EXERCISE OBJECTIVE >>
Every line from the one with "Image resolution: width=1080" to the end of the entries, both included, is to be copied exactly; the other lines stay out.

(Saved entries)

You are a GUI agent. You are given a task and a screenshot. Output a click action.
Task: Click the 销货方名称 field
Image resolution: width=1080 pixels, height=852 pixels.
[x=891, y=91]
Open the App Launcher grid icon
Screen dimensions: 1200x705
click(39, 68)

SOLUTION >>
Image resolution: width=1080 pixels, height=852 pixels.
[x=891, y=91]
Open the App Launcher grid icon
Screen dimensions: 1200x705
click(39, 68)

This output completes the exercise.